The subcommittee also addressed the growing concern over cumulative impacts as shale gas drilling grows dramatically in some areas, calling for regional planning, studying water quality impacts at a watershed level.
Polis is a coauthor of the FRAC Act (H.R. 1084) addressing drinking water quality concerns with fracking, and the author of the Bringing Reductions to Energy’s Airborne Toxic Health Effects (BREATHE) Act (H.R. 1204) addressing air quality concerns with shale gas drilling.
The report outlines the rapid growth and potential benefits of domestic natural gas production, including less dependence on foreign energy sources, and also discusses the differences in environmental issues associated with gas drilling in different parts of the country. For example, water quality concerns are higher profile in some areas because of the differing production technologies used to develop gas resources in different rock formations.
Natural gas is also a key part of the U.S. economy, providing 25 percent of the country’s total energy. Production from shale formations has climbed to reach 30 percent of total U.S. natural gas production, bringing lower energy prices, domestic jobs.
But that growth “has also brought questions about whether both current and future production can be done in an environmentally sound fashion that meets the needs of public trust,” the report concludes.

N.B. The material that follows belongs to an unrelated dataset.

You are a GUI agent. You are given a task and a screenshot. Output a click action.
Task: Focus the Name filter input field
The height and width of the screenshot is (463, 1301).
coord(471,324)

“The Subcommittee did the right thing in undertaking a broad evaluation of problems like toxic air pollution and faulty well casings, often not considered ‘fracking,’ by the industry,” Polis said. “However, the Subcommittee shouldn’t be dismissive of water contamination directly attributed to fracking itself, with an EPA study currently underway, and recent news of just such a case.
“A chain is only as strong as its weakest link, and the lack of transparency and accountability that accompany fracking is a weak link for public health and the industry’s public image,” he continued. “A key component of the FRAC Act is the full disclosure of fracking chemicals. Not only was chemical disclosure central to today’s recommendations, but the Subcommittee expressed that there is no good rationale against it.